[RFC PATCH 0/3] Allow sk_lookup UDP return traffic to egress.

From: Tiago Lam
Date: Fri Sep 13 2024 - 05:40:45 EST


Currently, sk_lookup allows an ebpf program to run on the ingress socket
lookup path, and accept traffic not only on a range of addresses, but
also on a range of ports. At Cloudflare we use sk_lookup for two main
cases:
1. Sharing a single port between multiple services - i.e. two services
(or more) use disjoint IP ranges but share the same port;
2. Receiving traffic on all ports - i.e. a service which accepts traffic
on specific IP ranges but any port [1].

However, one main challenge we face while using sk_lookup for these use
cases is how to source return UDP traffic:
- On point 1. above, sometimes this range of addresses are not local
(i.e. there's no local routes for these in the server), which means we
need IP_TRANSPARENT set to be able to egress traffic from addresses
we've received traffic on (or simply IP_FREEBIND in the case of IPv6);
- And on point 2. above, allowing traffic to a range of ports means a
service could get traffic on multiple ports, but currently there's no
way to set the source UDP port egress traffic should be sourced from -
it's possible to receive the original destination port using the
IP_ORIGDSTADDR ancilliary message in recvmsg, but not set it in
sendmsg.

### Source material
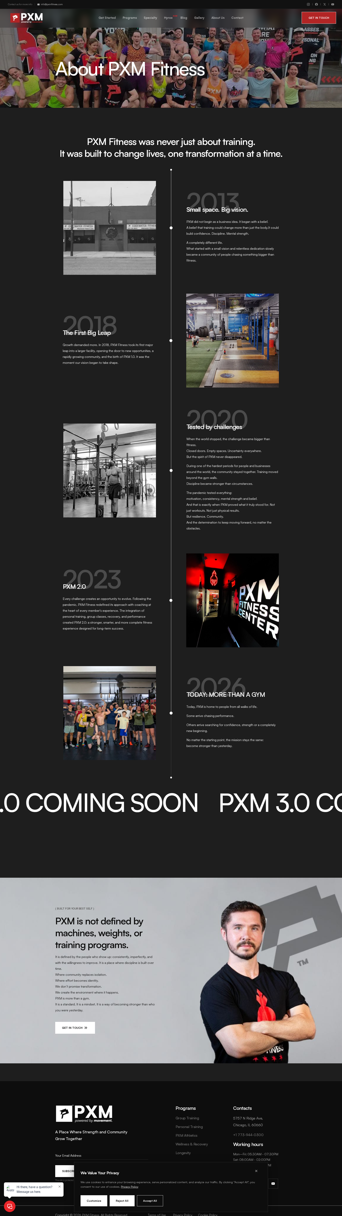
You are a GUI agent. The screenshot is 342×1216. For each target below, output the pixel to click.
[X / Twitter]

### Written task 1
Answer these from the sk_lookup patch text:
(a) On which path does sk_lookup let an ebpf program run?
(b) Which option is named as sufficient for IPv6 when egressing from non-local addresses?
(c) Which ancillary message in recvmsg gives the original destination port?
### Written task 2
Check each statement against the sk_lookup patch text. Answer yes or no, and quote the deciding words.
(a) An ebpf program attached through sk_lookup can accept traffic on a range of ports.
(b) The original destination port can currently be set in sendmsg.
(c) In the port-sharing case, the services use the same IP ranges.

### Correct result 1
(a) The ingress socket lookup path.
(b) IP_FREEBIND.
(c) IP_ORIGDSTADDR.

### Correct result 2
(a) Yes: "accept traffic not only on a range of addresses, but also on a range of ports"
(b) No: "but not set it in sendmsg"
(c) No: "use disjoint IP ranges but share the same port"